··· ENTRIES SUPPLIED

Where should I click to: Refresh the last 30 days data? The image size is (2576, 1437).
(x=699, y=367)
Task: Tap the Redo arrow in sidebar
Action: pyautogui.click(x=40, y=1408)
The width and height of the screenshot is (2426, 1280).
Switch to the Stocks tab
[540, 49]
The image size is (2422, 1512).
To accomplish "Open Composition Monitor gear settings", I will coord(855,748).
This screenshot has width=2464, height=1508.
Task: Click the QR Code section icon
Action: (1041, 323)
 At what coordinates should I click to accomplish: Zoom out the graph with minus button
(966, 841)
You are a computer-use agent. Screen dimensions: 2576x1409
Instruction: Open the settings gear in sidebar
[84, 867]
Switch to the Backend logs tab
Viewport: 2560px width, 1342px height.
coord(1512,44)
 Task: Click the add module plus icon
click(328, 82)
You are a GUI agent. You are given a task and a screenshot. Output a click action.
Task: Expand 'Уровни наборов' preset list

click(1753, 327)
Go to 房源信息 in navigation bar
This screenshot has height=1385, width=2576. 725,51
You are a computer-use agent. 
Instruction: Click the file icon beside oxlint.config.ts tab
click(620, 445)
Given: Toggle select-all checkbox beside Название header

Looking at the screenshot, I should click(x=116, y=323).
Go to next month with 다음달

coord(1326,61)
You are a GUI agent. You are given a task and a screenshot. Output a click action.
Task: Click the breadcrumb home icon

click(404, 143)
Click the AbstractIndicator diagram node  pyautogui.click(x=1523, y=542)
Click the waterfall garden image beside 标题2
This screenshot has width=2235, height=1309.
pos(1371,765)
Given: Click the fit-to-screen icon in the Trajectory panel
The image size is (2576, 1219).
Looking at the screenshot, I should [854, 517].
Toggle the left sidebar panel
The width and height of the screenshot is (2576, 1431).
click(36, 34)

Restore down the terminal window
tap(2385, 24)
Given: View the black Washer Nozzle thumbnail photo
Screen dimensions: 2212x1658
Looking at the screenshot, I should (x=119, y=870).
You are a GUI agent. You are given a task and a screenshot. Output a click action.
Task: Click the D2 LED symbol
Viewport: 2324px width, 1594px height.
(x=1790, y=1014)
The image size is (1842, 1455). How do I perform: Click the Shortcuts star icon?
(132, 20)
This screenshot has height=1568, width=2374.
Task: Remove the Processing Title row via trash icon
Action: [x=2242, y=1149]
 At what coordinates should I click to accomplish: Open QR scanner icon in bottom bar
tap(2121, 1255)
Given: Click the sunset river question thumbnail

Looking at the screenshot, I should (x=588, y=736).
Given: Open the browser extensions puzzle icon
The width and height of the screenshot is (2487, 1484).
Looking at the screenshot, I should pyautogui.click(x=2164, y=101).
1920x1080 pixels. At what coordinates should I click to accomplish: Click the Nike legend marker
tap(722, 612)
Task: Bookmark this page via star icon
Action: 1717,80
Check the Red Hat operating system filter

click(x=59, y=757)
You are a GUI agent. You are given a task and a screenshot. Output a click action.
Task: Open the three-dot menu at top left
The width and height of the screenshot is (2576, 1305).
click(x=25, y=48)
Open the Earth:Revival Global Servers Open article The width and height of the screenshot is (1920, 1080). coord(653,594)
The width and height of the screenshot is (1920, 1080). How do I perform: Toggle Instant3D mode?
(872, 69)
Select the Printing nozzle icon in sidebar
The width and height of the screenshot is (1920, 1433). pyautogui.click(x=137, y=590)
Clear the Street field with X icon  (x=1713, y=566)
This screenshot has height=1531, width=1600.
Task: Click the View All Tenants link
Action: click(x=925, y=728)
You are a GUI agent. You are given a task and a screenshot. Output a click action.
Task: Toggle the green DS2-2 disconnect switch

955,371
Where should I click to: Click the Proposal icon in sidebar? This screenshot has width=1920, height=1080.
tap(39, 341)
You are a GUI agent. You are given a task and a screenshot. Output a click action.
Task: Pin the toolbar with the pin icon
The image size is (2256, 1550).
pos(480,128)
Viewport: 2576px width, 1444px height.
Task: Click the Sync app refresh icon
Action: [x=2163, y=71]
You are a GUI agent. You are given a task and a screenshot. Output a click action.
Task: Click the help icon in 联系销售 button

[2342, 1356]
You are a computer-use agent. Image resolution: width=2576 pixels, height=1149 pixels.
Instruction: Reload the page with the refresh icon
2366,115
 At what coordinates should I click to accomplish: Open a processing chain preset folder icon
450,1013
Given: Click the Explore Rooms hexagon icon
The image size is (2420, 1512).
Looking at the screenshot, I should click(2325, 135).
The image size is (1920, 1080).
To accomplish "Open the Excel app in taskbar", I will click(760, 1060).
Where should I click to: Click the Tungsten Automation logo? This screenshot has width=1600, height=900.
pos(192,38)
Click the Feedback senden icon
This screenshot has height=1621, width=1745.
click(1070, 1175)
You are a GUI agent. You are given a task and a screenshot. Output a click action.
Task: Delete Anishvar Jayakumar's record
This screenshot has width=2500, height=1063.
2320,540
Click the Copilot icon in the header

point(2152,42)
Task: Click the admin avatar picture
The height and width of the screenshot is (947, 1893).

······

*WHAT TO DO*: Please set down the material above once more, word for word.

*REPLY*:
Where should I click to: Refresh the last 30 days data? The image size is (2576, 1437).
(x=699, y=367)
Task: Tap the Redo arrow in sidebar
Action: pyautogui.click(x=40, y=1408)
The width and height of the screenshot is (2426, 1280).
Switch to the Stocks tab
[540, 49]
The image size is (2422, 1512).
To accomplish "Open Composition Monitor gear settings", I will coord(855,748).
This screenshot has width=2464, height=1508.
Task: Click the QR Code section icon
Action: (1041, 323)
 At what coordinates should I click to accomplish: Zoom out the graph with minus button
(966, 841)
You are a computer-use agent. Screen dimensions: 2576x1409
Instruction: Open the settings gear in sidebar
[84, 867]
Switch to the Backend logs tab
Viewport: 2560px width, 1342px height.
coord(1512,44)
 Task: Click the add module plus icon
click(328, 82)
You are a GUI agent. You are given a task and a screenshot. Output a click action.
Task: Expand 'Уровни наборов' preset list

click(1753, 327)
Go to 房源信息 in navigation bar
This screenshot has height=1385, width=2576. 725,51
You are a computer-use agent. 
Instruction: Click the file icon beside oxlint.config.ts tab
click(620, 445)
Given: Toggle select-all checkbox beside Название header

Looking at the screenshot, I should click(x=116, y=323).
Go to next month with 다음달

coord(1326,61)
You are a GUI agent. You are given a task and a screenshot. Output a click action.
Task: Click the breadcrumb home icon

click(404, 143)
Click the AbstractIndicator diagram node  pyautogui.click(x=1523, y=542)
Click the waterfall garden image beside 标题2
This screenshot has width=2235, height=1309.
pos(1371,765)
Given: Click the fit-to-screen icon in the Trajectory panel
The image size is (2576, 1219).
Looking at the screenshot, I should [854, 517].
Toggle the left sidebar panel
The width and height of the screenshot is (2576, 1431).
click(36, 34)

Restore down the terminal window
tap(2385, 24)
Given: View the black Washer Nozzle thumbnail photo
Screen dimensions: 2212x1658
Looking at the screenshot, I should (x=119, y=870).
You are a GUI agent. You are given a task and a screenshot. Output a click action.
Task: Click the D2 LED symbol
Viewport: 2324px width, 1594px height.
(x=1790, y=1014)
The image size is (1842, 1455). How do I perform: Click the Shortcuts star icon?
(132, 20)
This screenshot has height=1568, width=2374.
Task: Remove the Processing Title row via trash icon
Action: [x=2242, y=1149]
 At what coordinates should I click to accomplish: Open QR scanner icon in bottom bar
tap(2121, 1255)
Given: Click the sunset river question thumbnail

Looking at the screenshot, I should (x=588, y=736).
Given: Open the browser extensions puzzle icon
The width and height of the screenshot is (2487, 1484).
Looking at the screenshot, I should pyautogui.click(x=2164, y=101).
1920x1080 pixels. At what coordinates should I click to accomplish: Click the Nike legend marker
tap(722, 612)
Task: Bookmark this page via star icon
Action: 1717,80
Check the Red Hat operating system filter

click(x=59, y=757)
You are a GUI agent. You are given a task and a screenshot. Output a click action.
Task: Open the three-dot menu at top left
The width and height of the screenshot is (2576, 1305).
click(x=25, y=48)
Open the Earth:Revival Global Servers Open article The width and height of the screenshot is (1920, 1080). coord(653,594)
The width and height of the screenshot is (1920, 1080). How do I perform: Toggle Instant3D mode?
(872, 69)
Select the Printing nozzle icon in sidebar
The width and height of the screenshot is (1920, 1433). pyautogui.click(x=137, y=590)
Clear the Street field with X icon  (x=1713, y=566)
This screenshot has height=1531, width=1600.
Task: Click the View All Tenants link
Action: click(x=925, y=728)
You are a GUI agent. You are given a task and a screenshot. Output a click action.
Task: Toggle the green DS2-2 disconnect switch

955,371
Where should I click to: Click the Proposal icon in sidebar? This screenshot has width=1920, height=1080.
tap(39, 341)
You are a GUI agent. You are given a task and a screenshot. Output a click action.
Task: Pin the toolbar with the pin icon
The image size is (2256, 1550).
pos(480,128)
Viewport: 2576px width, 1444px height.
Task: Click the Sync app refresh icon
Action: [x=2163, y=71]
You are a GUI agent. You are given a task and a screenshot. Output a click action.
Task: Click the help icon in 联系销售 button

[2342, 1356]
You are a computer-use agent. Image resolution: width=2576 pixels, height=1149 pixels.
Instruction: Reload the page with the refresh icon
2366,115
 At what coordinates should I click to accomplish: Open a processing chain preset folder icon
450,1013
Given: Click the Explore Rooms hexagon icon
The image size is (2420, 1512).
Looking at the screenshot, I should click(2325, 135).
The image size is (1920, 1080).
To accomplish "Open the Excel app in taskbar", I will click(760, 1060).
Where should I click to: Click the Tungsten Automation logo? This screenshot has width=1600, height=900.
pos(192,38)
Click the Feedback senden icon
This screenshot has height=1621, width=1745.
click(1070, 1175)
You are a GUI agent. You are given a task and a screenshot. Output a click action.
Task: Delete Anishvar Jayakumar's record
This screenshot has width=2500, height=1063.
2320,540
Click the Copilot icon in the header

point(2152,42)
Task: Click the admin avatar picture
The height and width of the screenshot is (947, 1893).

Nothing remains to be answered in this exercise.